Igualmente, la mascarilla obligatoria en espacios abiertos tampoco contribuye a reducir los contagios pero ejerce como constante recordatorio para que el sujeto no se olvide ni un instante de la pandemia. Llámese mascarilla, tapabocas o barbijo, usada en espacios abiertos no es tanto una barrera contra el virus como una cincha para atar en corto, un moderno sambenito colgado por la actual Inquisición en detrimento de la sana respiración.

Aun con todos estos recordatorios, la gente acaba relajándose y, de vez en cuando, es necesario duplicar la apuesta. Y aquí entran en juego las nuevas variantes del virus… cada una más peligrosa que la anterior. El virus muta, varía de manera aleatoria; algunas cepas deberían ser menos letales pero estas quedan excluidas del discurso público por inconvenientes, porque podrían rebajar el estado de miedo. Así, “nueva variante” y “menos letal” son hoy conceptos antagónicos.

Miedo frente a responsabilidad

Las emergencias sanitarias se afrontaron en el pasado con mensajes tranquilizadores, llamando a la responsabilidad, evitando en lo posible el pánico y la histeria. Todos sabían que las únicas medidas capaces de ralentizar contagios y minimizar las muertes en una pandemia son aquellas que toman voluntariamente los ciudadanos para protegerse y proteger a los demás tras recibir información fidedigna. Confinamientos, toques de queda, cierres de actividades económicas quedaban descartados por ineficaces y por sus enormes costes sociales. 

Seguramente pensaban que los ciudadanos actuarían de forma irresponsable, que era mejor infundir grandes dosis de terror para impulsarlos a actuar de la manera “correcta”

Pero en 2020 algo cambió radicalmente. Mientras que algunos países, como Suecia, mantuvieron la continuidad, la mayoría rompió con esta costumbre establecida y tomó partido por una estrategia completamente ignota, no experimentada hasta el momento. Seguramente pensaban que los ciudadanos actuarían de forma irresponsable, que era mejor infundir grandes dosis de terror para impulsarlos a actuar de la manera “correcta”. Para ello era conveniente asustar también, aplicando la censura y la descalificación, a quien se atreviera a poner en cuestión el enfoque oficial.  

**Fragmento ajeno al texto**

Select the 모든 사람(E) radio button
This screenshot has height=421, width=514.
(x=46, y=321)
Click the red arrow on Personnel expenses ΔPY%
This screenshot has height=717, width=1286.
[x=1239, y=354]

La novedosa estrategia desembocó en un insólito experimento social, con resultados poco alentadores. Los países y regiones que apelaron a la responsabilidad, no al miedo, a las medidas voluntarias, no a las coactivas, obtuvieron resultados sanitarios similares al resto. Así, el porcentaje de fallecimientos en Suecia o en Florida, no supera las medias de Europa y los Estados Unidos respectivamente. Pero el miedo generó otras consecuencias muy graves allí donde se desencadenó. Muchas personas no acudieron a los hospitales al notar síntomas de infarto por temor al contagio. Otras aplazaron sus revisiones de cáncer, poniendo en peligro su salud. Y el estado general de pánico contribuyó, junto con los encierros, a deteriorar la salud mental de mucha gente. Incluso un estudio de la Universidad de Nottingham apunta a que pudieron aumentar las muertes por enfermedades infecciosas porque el miedo intenso y prolongado debilita el sistema inmunitario.

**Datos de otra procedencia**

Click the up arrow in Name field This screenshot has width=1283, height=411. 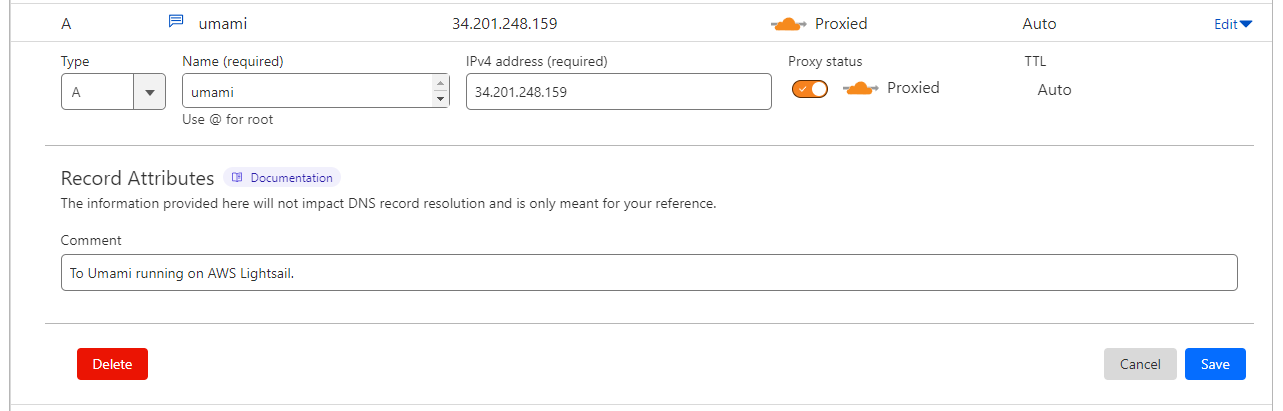pos(440,84)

Acostumbrados a anunciar constantemente el Apocalipsis, a asustar de manera reiterada a la población con un éxito formidable, los gobernantes consideraron que esa estrategia funcionaría también en una pandemia, sin ser conscientes de los tremendos daños colaterales que causaría tal irresponsabilidad. Agitado con una fuerza colosal, el miedo se tornó incontrolable, sus vientos soplaron en todas direcciones trasladando el pánico a cualquier aspecto de la pandemia, incluida la vacuna. Y, una vez abierto el tapón, ni el más hábil de los magos sería capaz de llevar todos los vientos de vuelta a su botella.

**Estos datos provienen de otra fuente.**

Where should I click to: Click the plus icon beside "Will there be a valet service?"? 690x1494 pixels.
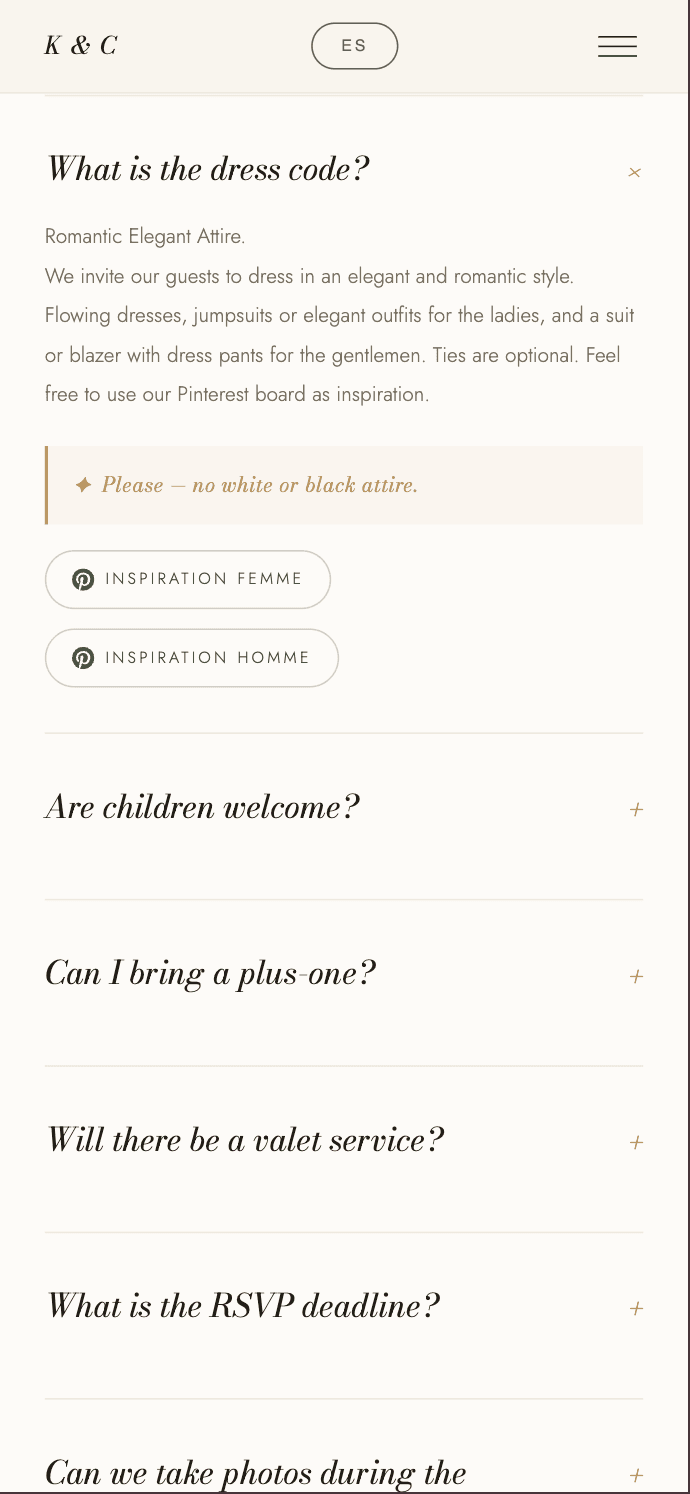coord(636,1141)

Por ello resultan admirables esos países y regiones que, resistiendo la arrolladora presión ambiental para restringir derechos fundamentales, decidieron aferrarse a los planes de siempre. Apelaron al sentido común, a la responsabilidad de la gente, no a los impulsos primarios, salvaguardando así la dignidad de los ciudadanos. Porque el muro que marca el linde entre la responsabilidad y el miedo es el mismo que separa la libertad de la tiranía.